Si le manuel définitif était esquissé en septembre, il pourrait alors être approuvé par le Conseil avant la fin de l'année.
Sunday, June 20. 2010
Kurt Pritz, le responsable du programme des nouvelles extensions de l'Icann, a présenté les principales évolutions de la version 4 du manuel du candidat (DAGv4) ce dimanche. Cette présentation s'effectuait devant le Conseil du GNSO, l'entité en charge d'élaborer les politiques de gestion des extensions génériques, en préambule de la réunion de l'Icann qui commence demain.
Le DAGv4 est considéré comme la dernière version de travail, avant la publication d'un manuel définitif en décembre. Parmi les précisions apportées par ce document : le système de traitement des candidatures. L'Icann avait précédemment indiqué avoir une capacité de traitement limitée (dans le DAGv3). Ainsi, si plus de 500 candidatures sont reçues, elles seront traitées en lot.
Comment déterminer quelle candidature mettre dans quel lot ? Le choix sera fait au hasard, sans qu'aucune priorité ne soit donnée aux dossiers soumis au début du cycle d'appel à candidature par rapport à ceux qui arrivent plus tard dans le même cycle. "Pour nous, l'important n'est pas de voir qui est le plus rapide à soumettre sa candidature," a expliqué Kurt Pritz. "Mais d'identifier et de retenir les dossiers de qualité."
Tuesday, June 1. 2010
La 4e version du DAG (Draft Applicant Guidebook), le manuel du candidat à la création d'une nouvelle extension, vient d'être publiée par l'Icann.
Pour les plus assidus, les 377 pages de la version "suivi des modifications" du manuel ainsi que la dizaine de documents annexes vont donner lieu à de longues heures de lecture en préparation de la prochaine réunion de l'Icann à Bruxelles, du 20 au 25 juin. Le DAGv4 y sera au centre des discussions et ateliers organisés lors de cette 2e des 3 réunions Icann prévues en 2010.
Le DAGv4 contient de nombreuses nouveautés. Parmi elles, le détail des dispositifs de protection des marques, les coûts des procédures de règlement des litiges ou encore le budget complet du programme des nouvelles extensions. Une proposition de règles pour séparer les fonctions de registre et de registrar fait également partie des nouveautés, mais elle devrait évoluer car le GNSO (l'entité en charge, au sein de l'Icann, du développement des politiques pour les extensions génériques) continue de travailler ce point.

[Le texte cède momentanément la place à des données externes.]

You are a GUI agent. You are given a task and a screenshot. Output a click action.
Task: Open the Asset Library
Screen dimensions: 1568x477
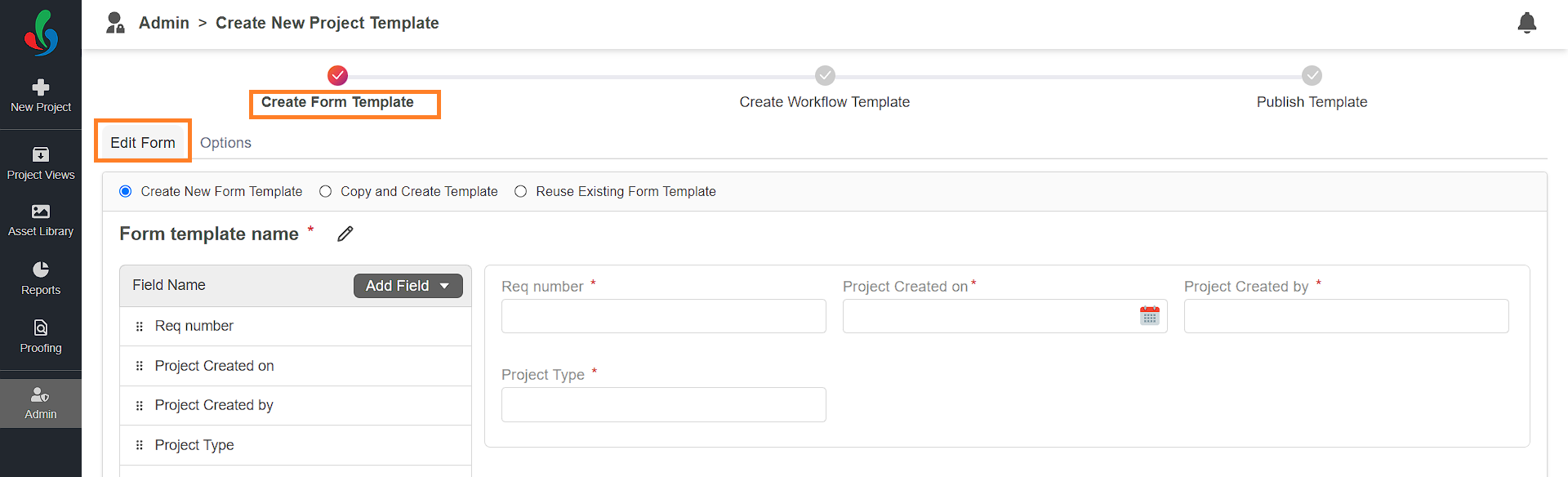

Ces règles pourraient compter parmi les seules différences importantes dans la version définitive de l'Applicant Guidebook, attendue pour décembre 2010. Car pour le reste, d'après l'Icann, ce DAGv4 est maintenant très proche du produit fini. Si c'est bien le cas, alors le lancement du programme de création des nouvelles extensions pourrait se faire en 2011, comme prévu, ce qui permettrait d'envisager les premières nouvelles extensions sur le Net en 2012.
Friday, March 26. 2010
Dans ma tribune Journal du Net de la semaine, retour sur l'annonce faite par la société Canon, qui vise l'obtention de son .CANON dans le cadre du programme de création des nouvelles extensions. Cette annonce courageuse et dynamique de la part de Canon permet de confirmer l'intérêt que portent les grandes sociétés aux nouvelles extensions.
Monday, March 22. 2010
Société jusqu'ici inconnue dans les noms de domaine, Adrenaline TLD Inc., basée à New York (d'après la fiche Whois de son nom), annonce son intention de demander 5 extensions lorsque l'ICANN donnera le feu vert au programme de création des nouvelles extensions.
Les projets de Adrenaline portent sur les .SKI, .SURF, .BIKE, .BOARD et .SKATE. D'après le site Internet de la société, celle-ci a été créée par des "habitués du secteur", sans précisions sur l'identité de ces entrepreneurs.
La société précise être en train de travailler avec des actionnaires et financiers, probablement pour boucler les USD 925 000 d'investissements nécessaires, rien qu'en taxe ICANN, pour demander 5 extensions.